I returned to stable NumPy 1.7 but am still having this issue.

nouiz commented 11 years ago

So from my understanding the problem is related to your blas library. To confirm this, can you test with this Theano flag?

blas.ldflags=

This will force to use numpy call. It should work. Do you have another blas? I see 2 possible causes, it don't like how we call it and generate an error that we don't catch, or your blas library is bugged.

In all cases, we will need to add as a test your code to make sure it is detected when people run Theano's tests.

jlowin commented 11 years ago

So the good news is that with that flag, it does work.

The bad news is that my blas is the standard one that Apple ships with every Mac in the Accelerate framework, so I've never touched it.

lamblin commented 11 years ago

It may be because we are using BLAS calls with undefined behaviour, that work correctly where we tested, but that are in general incorrect. For instance, I'm not sure the value we pass as Sx1 and Sx0 are correct for a call to dot_, because they were mucked with to be acceptable for gemv_ in the case x was a row or column vector. I'll try to have access to a machine that can reproduce the bug. Otherwise, could you help me test instrumented versions of the code, so we understand exactly what's happening?

jlowin commented 11 years ago

Of course, let me know anything you want to run. I will try to find some other Macs as well.

I should note that that on the two machines I am testing on right now, check_blas.py runs about 20% slower with blas.ldflags =, so if it's possible to find a better solution, that's definitely preferable.

nouiz commented 11 years ago

It is normal that this flag slow thing down. It mean we don't call blas directly, but we always use the numpy python interface.

If you can tell us the exact value of paremetter passed to sdot_(), it would help us as @lamblin think this could be an issue.

jlowin commented 11 years ago

Sure -- I'm not too familiar with c, though. Maybe you could write a line here for me to paste into blas_c at the appropriate spot, and I'll tell you the result? Sorry for the inconvenience.

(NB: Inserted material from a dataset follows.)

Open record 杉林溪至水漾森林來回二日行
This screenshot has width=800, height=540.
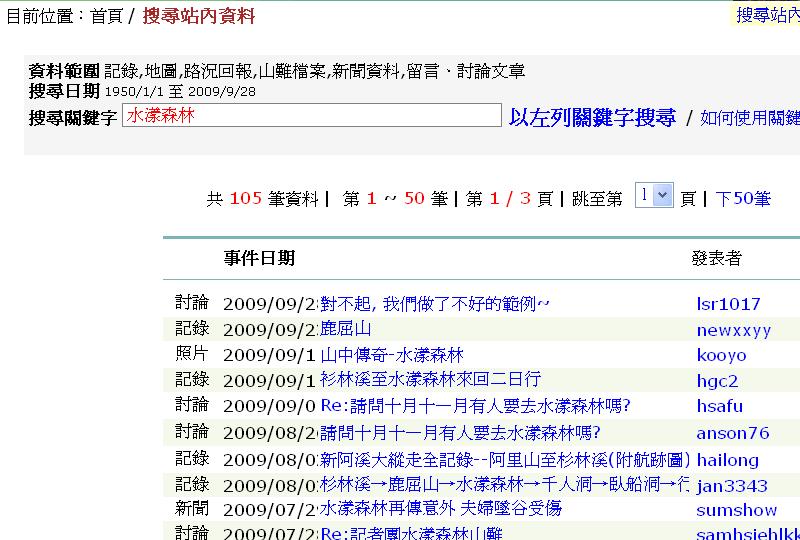(430, 380)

nouiz commented 11 years ago

What about this line?

You need to modify the method c_code_cache_version of the same op to return an empty tuple. This mean to always recompile it, so if needed you can change more that line without always changing the version.

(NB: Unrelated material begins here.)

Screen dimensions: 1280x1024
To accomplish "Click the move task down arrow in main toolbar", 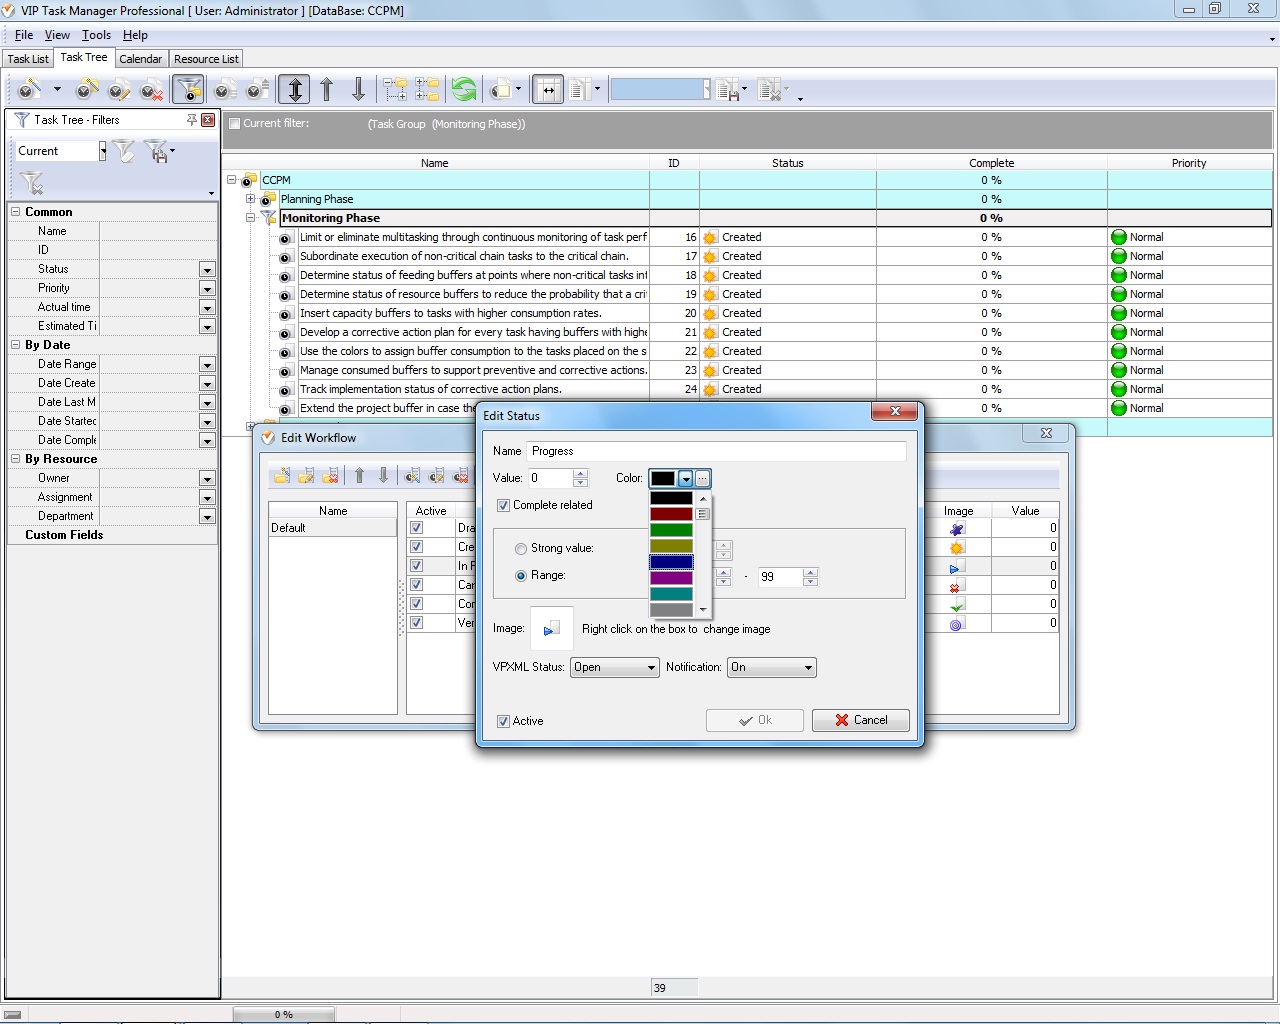I will [358, 90].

printf("?dot_ params: %%d %%p %%d %%p %%d\\n", &Nx1, (float*)(PyArray_DATA(%(xx)s)), &Sx1, (float*)yy_data, &Sy);

The multiple %% and // are needed as python will interprete the line before it get passed to g++

lamblin commented 11 years ago

It would also be nice to have the actual PyArray_STRIDES(%(xx)s)[0] and [1] in addition of Sx0 and Sx1.

jlowin commented 11 years ago

This is the output, if it helps:

?dot_ params: 1430203228 0x7f8c5ad0e9f0 1430203220 0x7f8c5ad0e9f0 1430203212
?dot_ strides: 20 4

nouiz commented 11 years ago

I made an error in my line, can you use this one:

 printf("?dot_ params: %%d %%p %%d %%p %%d\\n", Nx1, (float*)(PyArray_DATA(%(xx)s)), Sx1, (float*)yy_data, Sy);

I got:

?dot_ params: 5 0x4025560 1 0x4025560 1
?dot_ strides: 20 4

jlowin commented 11 years ago

I have:

?dot_ params: 5 0x7fb38a4475a0 1 0x7fb38a4475a0 1
?dot_ strides: 20 4

nouiz commented 11 years ago

@lamblin do you see a problem with the fct input? I don't. The prt are aligned and the other paramter seam good.

Do one of you know how to check for BLAS error?

lamblin commented 11 years ago

Regarding BLAS errors, I remember that you can declare a function with an appropriate name, and then this function will be used instead of BLAS error checking one (that does not do much). I remember having tried to do that in the past, but it's quite blurry in my mind. Regarding the values, let me think about it for a while. The problem might be that the memory is shared between both arguments of dot_.

nouiz commented 11 years ago

@jlowin can you test with 2 differents vector? Do this fix this case?

jlowin commented 11 years ago

Unfortunately I still get 0.0 with this code:

import numpy as np

import theano
import theano.tensor as tt
v = tt.vector()
u = tt.vector()
f = theano.function([v, u], tt.dot(v, u))
testval = np.arange(5).astype(theano.config.floatX)
print f(testval, testval)

lamblin commented 11 years ago

The error handling function seems to be xerbla. You may have to define it as xerbla_. @jlowin Can you also try with something else than range(5)? Maybe range(3), range(7), range(12). Also, I think that it would be worth testing it with two different ndarrays, for instance f(testval, testval+1).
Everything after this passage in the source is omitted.